The GIS technology provides the possibility to interconnect different databases and workflows together via location/positioning with geo-coordinates. The use of GIS data through the entire rail infrastructure lifecycle including feasibility, design, construction, maintenance, renewal, etc. is a powerful lever in achieving efficiency and savings.

Following the 1st Euro Rail GIS Summit (hosted by UIC in 2010), this edition was called 2nd International Rail GIS Summit. Mr Jean-Pierre Loubinoux, UIC General-Director, pointed out that the railway technology and market have also expanded beyond continental boundaries. He said that the railway industry certainly needs to adopt new, global, technologies such as GIS, enabling the railways to have a “common language” for international knowledge sharing and technical development.

One of the most striking presentations was given by NRIC, explaining how in 18 months and with a €3 million EU subsidy, the Bulgarian rail infrastructure had been captured in a 3D geo-database. This involved 226 flight hours over the rail routes and 32 000 geo-referenced aerial photos achieving accuracies of 10 cm. Besides the track elements (rails, signals, buildings), cadastral registers and schematic drawings had also been geo-referenced. According to NRIC the next step will be the integration of power supply, signalling and telecom, and train operations management into the GIS deployment.

The presentation delivered by ProRail generated a large discussion on the need for cooperation between GIS industry and railways to find specific solutions for railways in terms of interconnection between different railway databases such as:

  • Geo-database (location, photos, maps)
  • Schematic database (drawings on rail topology and interconnection of elements)
  • SAP database (project planning, asset information, maintenance history, economy)
  • Monitor database (measures on track condition)

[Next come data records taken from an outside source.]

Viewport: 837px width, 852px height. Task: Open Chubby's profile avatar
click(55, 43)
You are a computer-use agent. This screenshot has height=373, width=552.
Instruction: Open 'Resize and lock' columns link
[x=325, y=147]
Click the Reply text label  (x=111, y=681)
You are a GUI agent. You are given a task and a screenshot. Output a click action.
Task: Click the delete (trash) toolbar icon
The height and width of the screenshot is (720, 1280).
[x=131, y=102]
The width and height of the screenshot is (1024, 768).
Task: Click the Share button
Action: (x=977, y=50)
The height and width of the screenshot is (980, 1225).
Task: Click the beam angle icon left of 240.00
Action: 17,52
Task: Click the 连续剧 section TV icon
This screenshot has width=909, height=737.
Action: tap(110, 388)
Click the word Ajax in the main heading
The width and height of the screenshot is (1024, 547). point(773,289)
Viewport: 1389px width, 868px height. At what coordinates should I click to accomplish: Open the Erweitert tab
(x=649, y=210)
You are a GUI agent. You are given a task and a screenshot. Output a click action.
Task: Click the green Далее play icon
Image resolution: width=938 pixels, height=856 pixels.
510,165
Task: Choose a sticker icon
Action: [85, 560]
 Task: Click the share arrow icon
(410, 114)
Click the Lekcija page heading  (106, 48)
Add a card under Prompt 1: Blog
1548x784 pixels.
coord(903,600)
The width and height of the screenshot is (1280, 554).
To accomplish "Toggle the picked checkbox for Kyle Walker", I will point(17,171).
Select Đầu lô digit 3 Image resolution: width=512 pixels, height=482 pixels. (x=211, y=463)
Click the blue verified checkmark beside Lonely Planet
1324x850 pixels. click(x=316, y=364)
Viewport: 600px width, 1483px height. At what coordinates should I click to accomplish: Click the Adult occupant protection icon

In the ideal IT architecture the unique master data could be viewed simultaneously in complementary views of geographical and schematic formats. In this respect, RFF also presented an impressive vision of integrated information system architecture as a backbone crossing all railway business processes in a multi-partner context.

Banedanmark made an interesting presentation on the methodology behind their Fast Position Lookup system based on onboard GPS positions and track circuits (SAP) systems. Another Real-Time-Train-Information-System had been set up, within 6 weeks, by VR to avoid customers suffering – like train punctuality – from the particularly severe winter in Finland.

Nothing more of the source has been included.